Unfortunately, most programs require special conditions to work well, which degrades the quality of transcription. For example, many services do not recognize dialogues well against the background of external noise, they do not understand the speaker well if he has an accent or poor diction. These disadvantages have yet to be overcome by the developers. But even in this form, the programs make the work much easier.
Name | What he can do | Disadvantages |
FollowUp | Records and recognizes conversations of any length with 98% accuracy. Records agreements, tasks, responsible persons, and deadlines. Forms a sammari with 100% preservation of meaning. Sends sammari to the participants | |
Speech2Text | It transcribes well. He knows 20 languages. Generates subtitles. Sets timestamps. It works with files and links. Distinguishes between the voices of several speakers | There is no version for mobile devices. |
Speechlogger | The recognition quality is above 85%. Creates subtitles. Transcribes audio files. Supports various formats, including .mp3, .mp4, .aac, .m4a, .wav, .mpeg. Sets time stamps and punctuation marks | |
Teamlogs | Recognition quality – 95%; High-speed source code processing. Sammari forms. Creates legal reports. Knows how to edit and format. Sets timestamps | Understands only Russian and English. Saves text only in XLSX, SRT, DOCX |
RealSpeaker | Transcribes source materials lasting no more than 180 minutes. Allows you to work with files by uploading them to the cloud in the user’s folder. Allows you to edit text without leaving the program interface. He speaks 38 languages. Create subtitles | Does not decode dictated speech. He does not recognize Russian well. Low level of privacy of the service |
Manual transcription of audio and video recordings
There are many situations where you can’t trust neural networks to transcribe, and recognition has to be done manually. For example, if negotiations are supposed to be strictly confidential. You also have to work with recordings in manual mode if their quality is too low and the machine “doesn’t hear” anything. In such a situation, only a human can cope, because he understands the context perfectly and can make a sentence, even if some words are not audible at all.

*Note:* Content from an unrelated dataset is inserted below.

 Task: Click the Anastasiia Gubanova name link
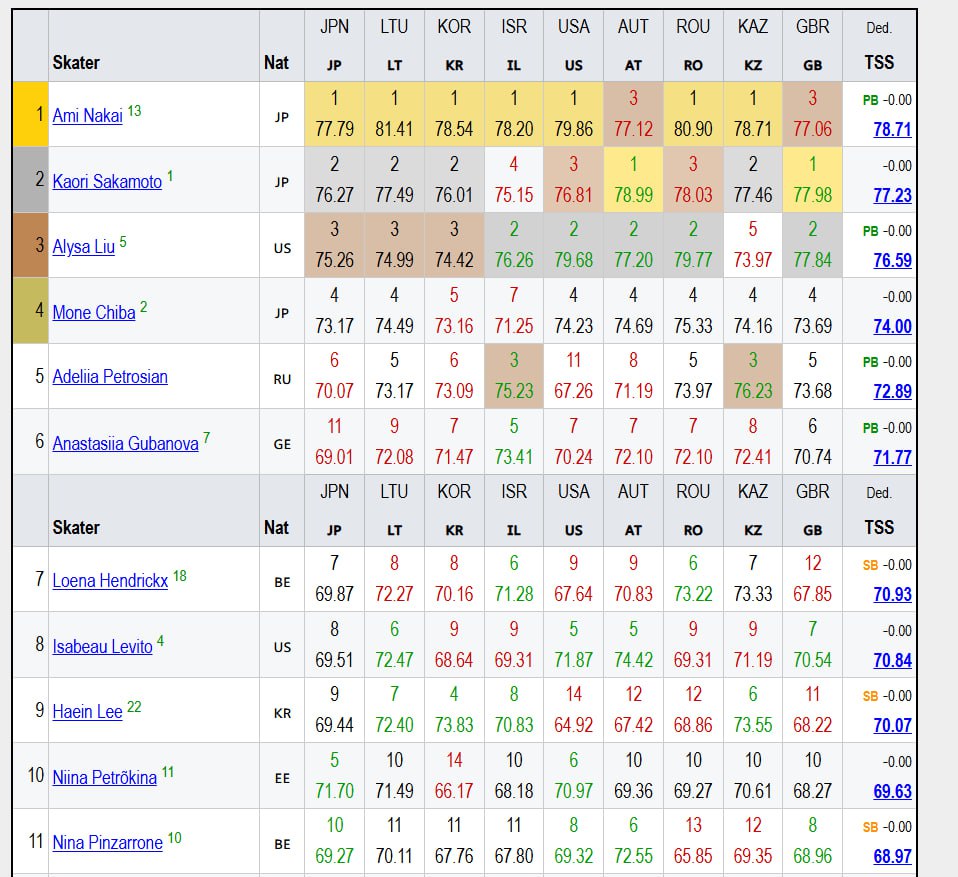point(125,443)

But professional transcribers also use the help of artificial intelligence, for example, the Zapisano service. It is effective for translating text from audio if the user has high typing speed and absolute literacy. A person listens and writes, and the neural network simultaneously cleans the text, removing slang, parasitic words, repetitions, reservations. The service also allows you to translate into other languages and create subtitles.